Wednesday, October 20, 2004

 

The Reality Based Community

Ron Suskind has a marvelous story in this week's NYT Magazine about the presidency of George W. Bush. The thesis of the story is that Goerge Bush is entirely isolated from the outside world and that his self-righteous devotion to his own cause, his own beliefs, has led him to accept those beliefs as ascendent over facts. Thus Bush lives in a faith-based world as opposed to the reality based world.

The maximal quote is this one:
The aide said that guys like me were ''in what we call the reality-based community,'' which he defined as people who ''believe that solutions emerge from your judicious study of discernible reality.'' I nodded and murmured something about enlightenment principles and empiricism.
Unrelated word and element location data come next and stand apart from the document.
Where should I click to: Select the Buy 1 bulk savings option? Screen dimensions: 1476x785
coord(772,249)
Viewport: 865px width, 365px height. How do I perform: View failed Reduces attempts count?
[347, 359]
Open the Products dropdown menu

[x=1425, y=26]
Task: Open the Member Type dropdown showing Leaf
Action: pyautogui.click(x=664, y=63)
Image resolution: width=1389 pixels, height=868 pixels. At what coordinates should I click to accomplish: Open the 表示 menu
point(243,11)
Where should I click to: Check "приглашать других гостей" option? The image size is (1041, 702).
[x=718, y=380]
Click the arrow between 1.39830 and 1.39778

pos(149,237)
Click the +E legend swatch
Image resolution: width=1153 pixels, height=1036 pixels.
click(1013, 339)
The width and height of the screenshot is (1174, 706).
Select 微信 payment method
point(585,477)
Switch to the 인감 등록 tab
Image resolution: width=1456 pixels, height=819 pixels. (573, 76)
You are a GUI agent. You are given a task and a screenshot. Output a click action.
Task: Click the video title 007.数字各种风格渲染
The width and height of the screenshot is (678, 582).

He cut me off. ''That's not the way the world really works anymore,'' he continued. ''We're an empire now, and when we act, we create our own reality. And while you're studying that reality -- judiciously, as you will -- we'll act again, creating other new realities, which you can study too, and that's how things will sort out. We're history's actors . . . and you, all of you, will be left to just study what we do.''

The Bush Administration is clearly out of touch with reality. Where will this lead us? To more terrible policy ideas. To wit, another quote from the same Suskind article:

"I'm going to come out strong after my swearing in,'' Bush said, ''with fundamental tax reform, tort reform, privatizing of Social Security.'' The victories he expects in November, he said, will give us ''two years, at least, until the next midterm. We have to move quickly, because after that I'll be quacking like a duck.''
And this in an interview in today's Salon:

As well, the president said, "I'm going to have an opportunity to name somebody to the Supreme Court right after my swearing in." That certainly suggests to me a quid pro quo, that there's been at least a passing of communication, if you will, between someone on the Supreme Court and the White House that immediately after the president's swearing in he'll have his first of what he considers, as he said at the luncheon, the first of four spots that he's expected to [be able to name] in his second term.

If he wins Bush is preparing to come out swinging. Lets hope he doesn't.